- **EXERCISE DETAILS**
Read the entries that follow and give each one again precisely.

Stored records
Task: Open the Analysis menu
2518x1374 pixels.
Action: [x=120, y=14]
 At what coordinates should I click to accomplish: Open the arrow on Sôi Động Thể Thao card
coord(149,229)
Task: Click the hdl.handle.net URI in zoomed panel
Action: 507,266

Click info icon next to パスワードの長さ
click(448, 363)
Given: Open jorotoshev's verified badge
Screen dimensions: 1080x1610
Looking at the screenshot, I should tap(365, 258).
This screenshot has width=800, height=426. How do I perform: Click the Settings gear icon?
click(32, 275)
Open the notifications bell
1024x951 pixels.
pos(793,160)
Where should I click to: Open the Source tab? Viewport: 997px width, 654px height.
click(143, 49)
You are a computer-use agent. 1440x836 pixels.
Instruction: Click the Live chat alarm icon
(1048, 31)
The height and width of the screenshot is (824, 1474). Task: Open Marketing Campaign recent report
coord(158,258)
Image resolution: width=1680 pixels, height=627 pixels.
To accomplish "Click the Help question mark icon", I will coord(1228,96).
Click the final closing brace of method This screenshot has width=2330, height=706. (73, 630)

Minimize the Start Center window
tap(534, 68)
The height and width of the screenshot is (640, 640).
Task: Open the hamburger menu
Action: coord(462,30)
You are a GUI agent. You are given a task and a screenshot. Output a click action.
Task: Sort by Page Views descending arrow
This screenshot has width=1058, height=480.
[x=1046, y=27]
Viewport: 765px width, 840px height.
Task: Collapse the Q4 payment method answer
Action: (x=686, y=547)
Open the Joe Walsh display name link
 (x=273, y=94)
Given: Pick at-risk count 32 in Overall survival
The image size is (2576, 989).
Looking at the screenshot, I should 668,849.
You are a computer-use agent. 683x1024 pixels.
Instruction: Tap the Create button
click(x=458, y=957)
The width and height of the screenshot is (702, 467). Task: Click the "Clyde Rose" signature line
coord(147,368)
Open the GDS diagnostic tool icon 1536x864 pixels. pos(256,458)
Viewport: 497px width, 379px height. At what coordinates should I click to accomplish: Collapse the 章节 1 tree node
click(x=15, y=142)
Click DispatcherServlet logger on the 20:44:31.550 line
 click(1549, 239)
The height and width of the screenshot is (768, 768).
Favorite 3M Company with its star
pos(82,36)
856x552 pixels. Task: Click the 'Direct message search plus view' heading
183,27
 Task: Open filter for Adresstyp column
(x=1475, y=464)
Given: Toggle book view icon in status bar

- **REPLY**
Task: Open the Analysis menu
2518x1374 pixels.
Action: [x=120, y=14]
 At what coordinates should I click to accomplish: Open the arrow on Sôi Động Thể Thao card
coord(149,229)
Task: Click the hdl.handle.net URI in zoomed panel
Action: 507,266

Click info icon next to パスワードの長さ
click(448, 363)
Given: Open jorotoshev's verified badge
Screen dimensions: 1080x1610
Looking at the screenshot, I should tap(365, 258).
This screenshot has width=800, height=426. How do I perform: Click the Settings gear icon?
click(32, 275)
Open the notifications bell
1024x951 pixels.
pos(793,160)
Where should I click to: Open the Source tab? Viewport: 997px width, 654px height.
click(143, 49)
You are a computer-use agent. 1440x836 pixels.
Instruction: Click the Live chat alarm icon
(1048, 31)
The height and width of the screenshot is (824, 1474). Task: Open Marketing Campaign recent report
coord(158,258)
Image resolution: width=1680 pixels, height=627 pixels.
To accomplish "Click the Help question mark icon", I will coord(1228,96).
Click the final closing brace of method This screenshot has width=2330, height=706. (73, 630)

Minimize the Start Center window
tap(534, 68)
The height and width of the screenshot is (640, 640).
Task: Open the hamburger menu
Action: coord(462,30)
You are a GUI agent. You are given a task and a screenshot. Output a click action.
Task: Sort by Page Views descending arrow
This screenshot has width=1058, height=480.
[x=1046, y=27]
Viewport: 765px width, 840px height.
Task: Collapse the Q4 payment method answer
Action: (x=686, y=547)
Open the Joe Walsh display name link
 (x=273, y=94)
Given: Pick at-risk count 32 in Overall survival
The image size is (2576, 989).
Looking at the screenshot, I should 668,849.
You are a computer-use agent. 683x1024 pixels.
Instruction: Tap the Create button
click(x=458, y=957)
The width and height of the screenshot is (702, 467). Task: Click the "Clyde Rose" signature line
coord(147,368)
Open the GDS diagnostic tool icon 1536x864 pixels. pos(256,458)
Viewport: 497px width, 379px height. At what coordinates should I click to accomplish: Collapse the 章节 1 tree node
click(x=15, y=142)
Click DispatcherServlet logger on the 20:44:31.550 line
 click(1549, 239)
The height and width of the screenshot is (768, 768).
Favorite 3M Company with its star
pos(82,36)
856x552 pixels. Task: Click the 'Direct message search plus view' heading
183,27
 Task: Open filter for Adresstyp column
(x=1475, y=464)
Given: Toggle book view icon in status bar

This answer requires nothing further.